• ACTIVITY: Restate the whole listing exactly, leaving nothing out.

• DATASET RECORDS:
--- START ---
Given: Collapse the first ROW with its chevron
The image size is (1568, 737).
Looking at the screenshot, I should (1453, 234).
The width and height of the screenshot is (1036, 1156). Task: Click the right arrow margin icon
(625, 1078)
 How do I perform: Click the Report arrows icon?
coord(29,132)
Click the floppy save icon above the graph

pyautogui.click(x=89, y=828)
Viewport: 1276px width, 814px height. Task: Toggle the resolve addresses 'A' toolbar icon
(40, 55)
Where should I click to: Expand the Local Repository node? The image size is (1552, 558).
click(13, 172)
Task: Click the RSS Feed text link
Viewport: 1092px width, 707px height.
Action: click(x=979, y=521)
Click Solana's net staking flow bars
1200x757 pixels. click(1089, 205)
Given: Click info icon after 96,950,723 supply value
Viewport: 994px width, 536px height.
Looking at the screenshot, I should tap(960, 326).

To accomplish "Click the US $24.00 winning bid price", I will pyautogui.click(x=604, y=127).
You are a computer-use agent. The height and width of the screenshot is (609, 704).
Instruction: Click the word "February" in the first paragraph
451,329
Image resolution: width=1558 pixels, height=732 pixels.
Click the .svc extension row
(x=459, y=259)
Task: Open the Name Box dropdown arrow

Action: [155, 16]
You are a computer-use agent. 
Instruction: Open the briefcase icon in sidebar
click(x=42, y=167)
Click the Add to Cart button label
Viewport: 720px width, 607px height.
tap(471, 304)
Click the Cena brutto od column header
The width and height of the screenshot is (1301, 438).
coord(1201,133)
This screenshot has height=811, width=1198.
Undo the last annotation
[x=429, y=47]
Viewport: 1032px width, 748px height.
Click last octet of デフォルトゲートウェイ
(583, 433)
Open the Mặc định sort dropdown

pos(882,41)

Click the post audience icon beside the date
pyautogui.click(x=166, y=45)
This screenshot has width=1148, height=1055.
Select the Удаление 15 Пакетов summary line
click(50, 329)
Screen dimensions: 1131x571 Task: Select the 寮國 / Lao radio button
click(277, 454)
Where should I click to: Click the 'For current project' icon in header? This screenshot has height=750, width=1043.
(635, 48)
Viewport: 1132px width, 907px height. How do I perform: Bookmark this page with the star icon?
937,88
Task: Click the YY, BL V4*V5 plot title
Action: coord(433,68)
--- END ---
• YOUR SOLUTION:
Given: Collapse the first ROW with its chevron
The image size is (1568, 737).
Looking at the screenshot, I should (1453, 234).
The width and height of the screenshot is (1036, 1156). Task: Click the right arrow margin icon
(625, 1078)
 How do I perform: Click the Report arrows icon?
coord(29,132)
Click the floppy save icon above the graph

pyautogui.click(x=89, y=828)
Viewport: 1276px width, 814px height. Task: Toggle the resolve addresses 'A' toolbar icon
(40, 55)
Where should I click to: Expand the Local Repository node? The image size is (1552, 558).
click(13, 172)
Task: Click the RSS Feed text link
Viewport: 1092px width, 707px height.
Action: click(x=979, y=521)
Click Solana's net staking flow bars
1200x757 pixels. click(1089, 205)
Given: Click info icon after 96,950,723 supply value
Viewport: 994px width, 536px height.
Looking at the screenshot, I should tap(960, 326).

To accomplish "Click the US $24.00 winning bid price", I will pyautogui.click(x=604, y=127).
You are a computer-use agent. The height and width of the screenshot is (609, 704).
Instruction: Click the word "February" in the first paragraph
451,329
Image resolution: width=1558 pixels, height=732 pixels.
Click the .svc extension row
(x=459, y=259)
Task: Open the Name Box dropdown arrow

Action: [155, 16]
You are a computer-use agent. 
Instruction: Open the briefcase icon in sidebar
click(x=42, y=167)
Click the Add to Cart button label
Viewport: 720px width, 607px height.
tap(471, 304)
Click the Cena brutto od column header
The width and height of the screenshot is (1301, 438).
coord(1201,133)
This screenshot has height=811, width=1198.
Undo the last annotation
[x=429, y=47]
Viewport: 1032px width, 748px height.
Click last octet of デフォルトゲートウェイ
(583, 433)
Open the Mặc định sort dropdown

pos(882,41)

Click the post audience icon beside the date
pyautogui.click(x=166, y=45)
This screenshot has width=1148, height=1055.
Select the Удаление 15 Пакетов summary line
click(50, 329)
Screen dimensions: 1131x571 Task: Select the 寮國 / Lao radio button
click(277, 454)
Where should I click to: Click the 'For current project' icon in header? This screenshot has height=750, width=1043.
(635, 48)
Viewport: 1132px width, 907px height. How do I perform: Bookmark this page with the star icon?
937,88
Task: Click the YY, BL V4*V5 plot title
Action: coord(433,68)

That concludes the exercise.